(Saved entries)
=== Begin Enclosure ===
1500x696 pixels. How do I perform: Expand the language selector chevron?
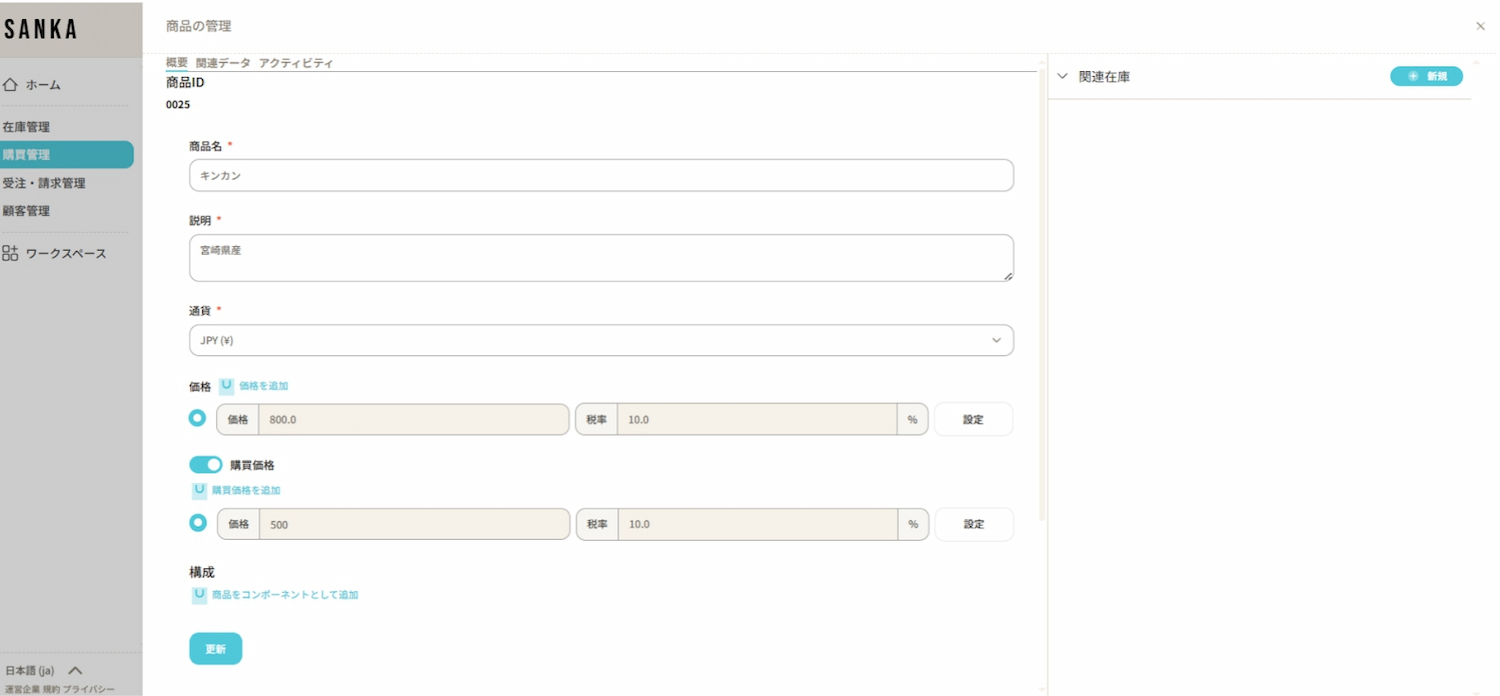(75, 670)
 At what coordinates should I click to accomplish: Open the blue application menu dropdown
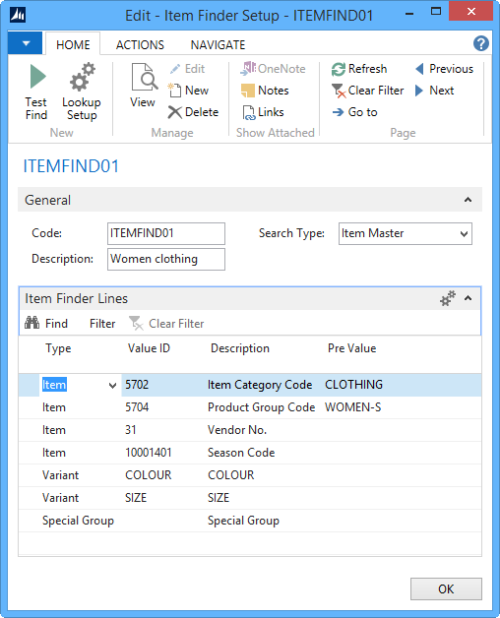click(x=25, y=43)
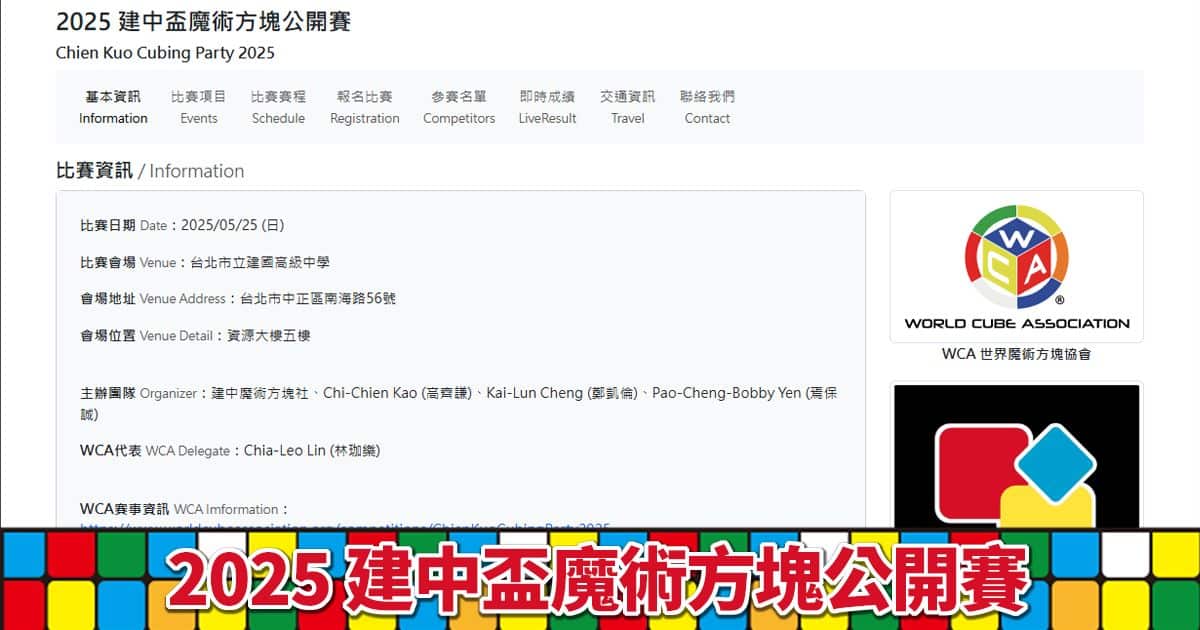The height and width of the screenshot is (630, 1200).
Task: Open the 比賽賽程 Schedule tab
Action: point(278,107)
=== End Enclosure ===
__EXERCISE DIRECTIONS__
Take the lines from the one holding "At what coordinates" through the last line of the data above and copy them exactly, both ends included, omitting all pictures.

__SOLUTION FOR THIS EXERCISE__
 At what coordinates should I click to accomplish: Open the blue application menu dropdown
click(x=25, y=43)
The height and width of the screenshot is (630, 1200).
Task: Open the 比賽賽程 Schedule tab
Action: point(278,107)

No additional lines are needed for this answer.